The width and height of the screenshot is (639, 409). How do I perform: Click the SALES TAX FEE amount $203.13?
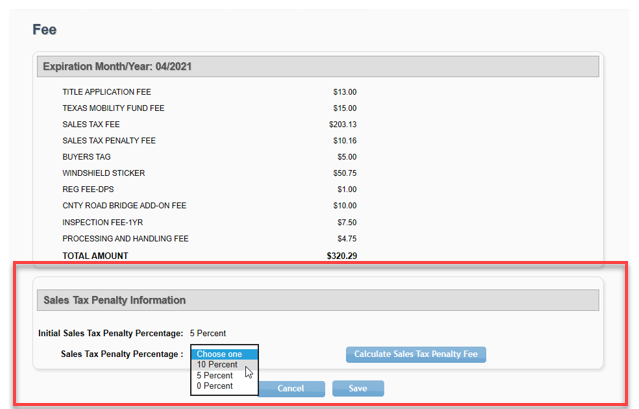click(342, 124)
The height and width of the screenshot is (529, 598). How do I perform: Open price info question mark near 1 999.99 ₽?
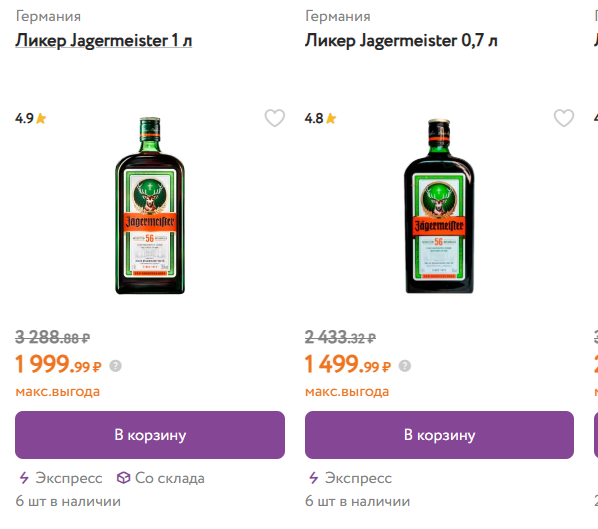pos(116,366)
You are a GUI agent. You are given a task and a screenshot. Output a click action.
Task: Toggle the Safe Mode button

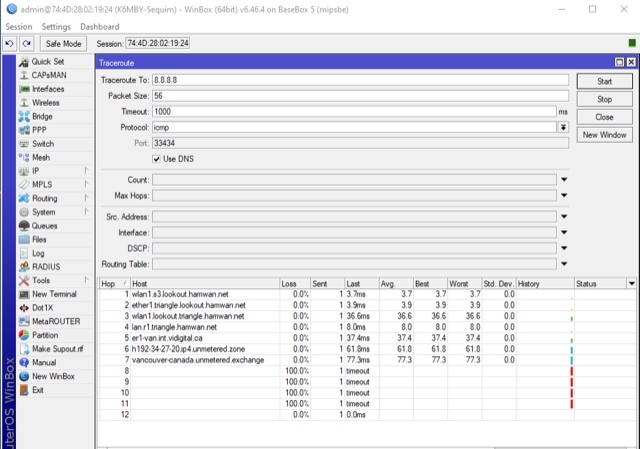click(64, 44)
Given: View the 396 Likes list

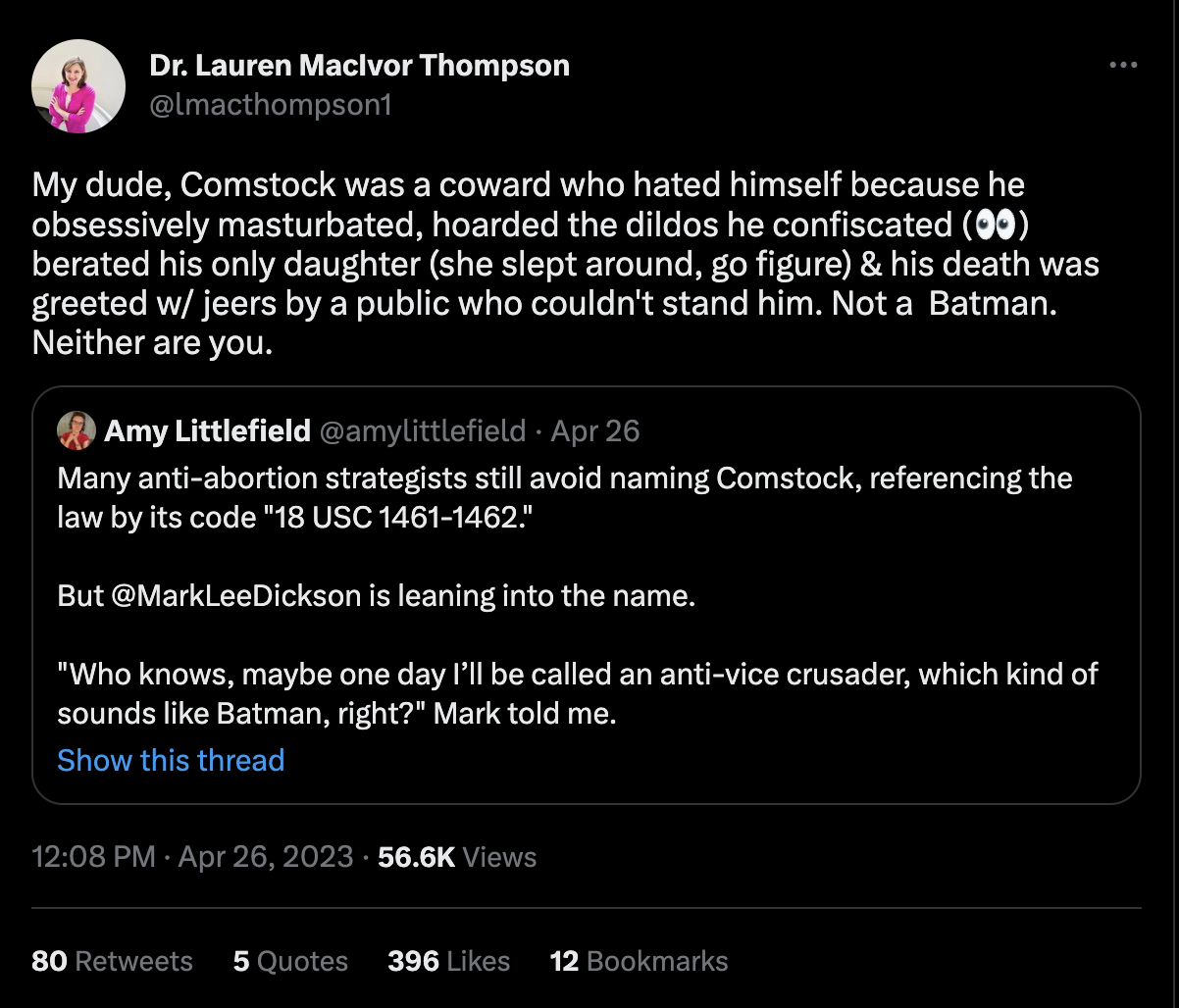Looking at the screenshot, I should tap(448, 961).
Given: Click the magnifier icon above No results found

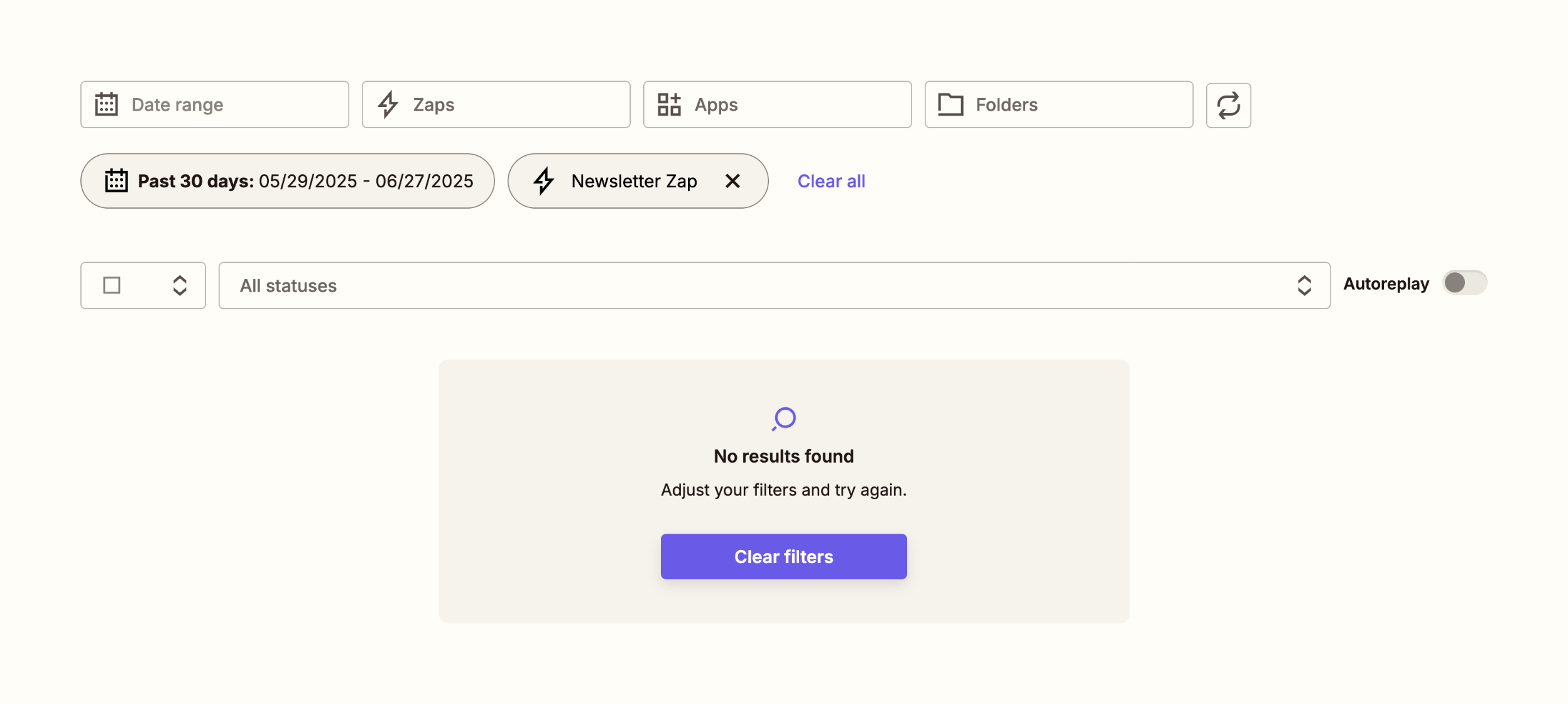Looking at the screenshot, I should (x=784, y=419).
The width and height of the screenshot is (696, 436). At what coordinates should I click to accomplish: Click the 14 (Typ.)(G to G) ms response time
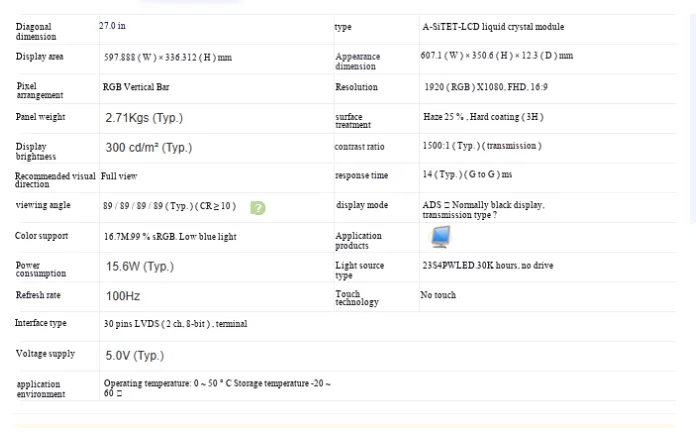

★ ★ ★ ★

The whole listing above should be restated word for word, minus any images.

The width and height of the screenshot is (639, 409). How do I perform: Click the SALES TAX FEE amount $203.13?
click(342, 124)
The height and width of the screenshot is (529, 598). How do I perform: Open price info question mark near 1 999.99 ₽?
pos(116,366)
You are a GUI agent. You are given a task and a screenshot. Output a click action.
Task: Toggle the Safe Mode button

click(64, 44)
Given: View the 396 Likes list

Looking at the screenshot, I should tap(448, 961).
Given: Click the magnifier icon above No results found

Looking at the screenshot, I should (x=784, y=419).
The width and height of the screenshot is (696, 436). At what coordinates should I click to accomplish: Click the 14 (Typ.)(G to G) ms response time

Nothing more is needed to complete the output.